[What is expected]
Word for word, copy the line containing "Click document number 2040102719 cell" and each line after it in the records below, ending with the last line.

[Excerpted data]
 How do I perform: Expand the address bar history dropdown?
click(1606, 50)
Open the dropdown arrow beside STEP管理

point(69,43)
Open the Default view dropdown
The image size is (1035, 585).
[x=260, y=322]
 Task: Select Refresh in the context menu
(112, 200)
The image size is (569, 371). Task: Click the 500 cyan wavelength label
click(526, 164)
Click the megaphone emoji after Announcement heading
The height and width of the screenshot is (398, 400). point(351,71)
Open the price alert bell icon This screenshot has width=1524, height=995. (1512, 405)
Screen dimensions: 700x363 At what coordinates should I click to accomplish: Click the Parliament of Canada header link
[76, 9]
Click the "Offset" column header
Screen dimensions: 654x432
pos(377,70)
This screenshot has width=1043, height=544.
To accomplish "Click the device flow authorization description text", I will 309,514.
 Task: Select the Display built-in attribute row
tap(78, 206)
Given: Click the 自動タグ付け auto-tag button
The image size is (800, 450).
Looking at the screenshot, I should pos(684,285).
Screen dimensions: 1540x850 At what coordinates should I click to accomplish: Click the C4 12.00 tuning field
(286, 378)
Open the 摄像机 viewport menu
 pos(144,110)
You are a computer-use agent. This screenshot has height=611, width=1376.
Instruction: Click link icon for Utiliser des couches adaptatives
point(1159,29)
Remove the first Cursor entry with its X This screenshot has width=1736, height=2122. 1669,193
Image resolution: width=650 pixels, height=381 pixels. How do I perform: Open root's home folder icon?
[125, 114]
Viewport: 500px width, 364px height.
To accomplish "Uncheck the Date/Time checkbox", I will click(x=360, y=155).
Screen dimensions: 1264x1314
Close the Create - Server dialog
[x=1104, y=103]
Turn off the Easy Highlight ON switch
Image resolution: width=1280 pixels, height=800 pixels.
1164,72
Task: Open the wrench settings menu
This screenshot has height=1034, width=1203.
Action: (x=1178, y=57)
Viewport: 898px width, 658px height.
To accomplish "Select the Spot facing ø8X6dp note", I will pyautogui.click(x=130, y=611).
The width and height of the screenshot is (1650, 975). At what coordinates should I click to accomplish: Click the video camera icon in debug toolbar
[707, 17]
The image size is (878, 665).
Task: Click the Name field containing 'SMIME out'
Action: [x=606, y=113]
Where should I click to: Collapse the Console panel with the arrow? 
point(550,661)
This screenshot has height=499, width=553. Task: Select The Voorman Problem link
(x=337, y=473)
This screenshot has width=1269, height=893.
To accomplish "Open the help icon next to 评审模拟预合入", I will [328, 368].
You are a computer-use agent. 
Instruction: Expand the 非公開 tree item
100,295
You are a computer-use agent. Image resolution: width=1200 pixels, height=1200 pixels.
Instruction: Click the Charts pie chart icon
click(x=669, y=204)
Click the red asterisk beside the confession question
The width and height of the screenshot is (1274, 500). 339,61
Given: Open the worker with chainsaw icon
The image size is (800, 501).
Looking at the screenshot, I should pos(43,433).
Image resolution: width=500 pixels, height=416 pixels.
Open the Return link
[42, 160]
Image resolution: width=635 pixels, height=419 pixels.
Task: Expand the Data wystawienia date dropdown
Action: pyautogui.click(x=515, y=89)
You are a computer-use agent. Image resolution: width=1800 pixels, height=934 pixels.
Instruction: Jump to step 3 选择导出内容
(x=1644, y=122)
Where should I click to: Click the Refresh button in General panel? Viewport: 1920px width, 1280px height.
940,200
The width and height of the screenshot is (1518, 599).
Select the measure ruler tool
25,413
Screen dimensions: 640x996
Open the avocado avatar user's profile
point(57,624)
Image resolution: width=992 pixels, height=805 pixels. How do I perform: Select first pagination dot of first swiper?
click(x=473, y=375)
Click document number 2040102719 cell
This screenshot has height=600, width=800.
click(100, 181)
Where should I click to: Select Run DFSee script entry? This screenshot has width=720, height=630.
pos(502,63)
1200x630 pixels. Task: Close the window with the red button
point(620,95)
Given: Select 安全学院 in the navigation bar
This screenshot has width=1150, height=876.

[Exercise result]
Click document number 2040102719 cell
This screenshot has height=600, width=800.
click(100, 181)
Where should I click to: Select Run DFSee script entry? This screenshot has width=720, height=630.
pos(502,63)
1200x630 pixels. Task: Close the window with the red button
point(620,95)
Given: Select 安全学院 in the navigation bar
This screenshot has width=1150, height=876.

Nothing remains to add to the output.